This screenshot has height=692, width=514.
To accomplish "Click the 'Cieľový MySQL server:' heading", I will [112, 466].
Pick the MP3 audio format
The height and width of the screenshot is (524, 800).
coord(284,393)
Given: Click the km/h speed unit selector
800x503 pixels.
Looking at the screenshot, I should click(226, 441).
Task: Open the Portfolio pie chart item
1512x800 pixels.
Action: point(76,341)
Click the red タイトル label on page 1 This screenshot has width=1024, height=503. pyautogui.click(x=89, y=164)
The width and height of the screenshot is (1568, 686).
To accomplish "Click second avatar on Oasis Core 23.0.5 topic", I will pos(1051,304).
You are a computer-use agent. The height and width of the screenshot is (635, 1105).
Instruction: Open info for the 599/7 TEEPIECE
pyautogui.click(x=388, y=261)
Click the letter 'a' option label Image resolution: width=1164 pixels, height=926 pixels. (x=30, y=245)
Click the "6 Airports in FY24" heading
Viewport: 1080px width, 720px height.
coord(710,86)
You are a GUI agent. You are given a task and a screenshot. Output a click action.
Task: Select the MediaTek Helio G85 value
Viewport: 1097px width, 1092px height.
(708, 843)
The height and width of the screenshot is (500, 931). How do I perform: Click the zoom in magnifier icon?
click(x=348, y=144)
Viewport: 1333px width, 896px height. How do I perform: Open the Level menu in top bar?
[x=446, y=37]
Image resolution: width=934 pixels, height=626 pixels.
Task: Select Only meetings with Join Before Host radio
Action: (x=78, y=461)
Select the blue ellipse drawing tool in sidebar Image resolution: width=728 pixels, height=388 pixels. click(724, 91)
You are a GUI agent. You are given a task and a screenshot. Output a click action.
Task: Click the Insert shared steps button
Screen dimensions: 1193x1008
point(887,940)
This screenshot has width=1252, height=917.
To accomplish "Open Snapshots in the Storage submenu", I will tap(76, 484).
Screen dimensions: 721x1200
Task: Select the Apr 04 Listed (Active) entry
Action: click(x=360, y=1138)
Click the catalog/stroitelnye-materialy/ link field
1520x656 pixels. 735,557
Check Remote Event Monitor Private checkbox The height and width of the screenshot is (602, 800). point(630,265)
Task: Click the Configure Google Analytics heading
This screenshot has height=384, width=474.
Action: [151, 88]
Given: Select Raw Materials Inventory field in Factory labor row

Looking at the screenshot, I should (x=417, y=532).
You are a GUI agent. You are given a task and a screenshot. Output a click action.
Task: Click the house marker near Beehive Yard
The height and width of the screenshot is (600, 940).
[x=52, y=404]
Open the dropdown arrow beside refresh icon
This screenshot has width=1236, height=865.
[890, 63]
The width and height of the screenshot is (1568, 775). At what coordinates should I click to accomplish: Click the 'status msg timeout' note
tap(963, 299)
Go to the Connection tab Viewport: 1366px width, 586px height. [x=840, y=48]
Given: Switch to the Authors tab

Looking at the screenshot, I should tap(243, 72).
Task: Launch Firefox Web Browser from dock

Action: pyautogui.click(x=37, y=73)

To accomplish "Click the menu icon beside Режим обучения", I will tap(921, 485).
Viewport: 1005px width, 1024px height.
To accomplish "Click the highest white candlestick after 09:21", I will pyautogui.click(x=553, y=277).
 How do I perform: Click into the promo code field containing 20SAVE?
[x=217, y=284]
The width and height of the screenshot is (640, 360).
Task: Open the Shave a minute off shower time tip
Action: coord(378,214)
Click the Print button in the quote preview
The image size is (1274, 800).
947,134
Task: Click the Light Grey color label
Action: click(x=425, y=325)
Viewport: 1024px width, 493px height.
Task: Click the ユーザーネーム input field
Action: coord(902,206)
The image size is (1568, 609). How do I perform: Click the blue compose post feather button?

+---+

[GOAL OF THE EXERCISE]:
Scan the listing above. Collect all lines with the word "button".

[SOLUTION FOR THIS EXERCISE]:
Task: Click the Insert shared steps button
Click the Print button in the quote preview
The image size is (1568, 609). How do I perform: Click the blue compose post feather button?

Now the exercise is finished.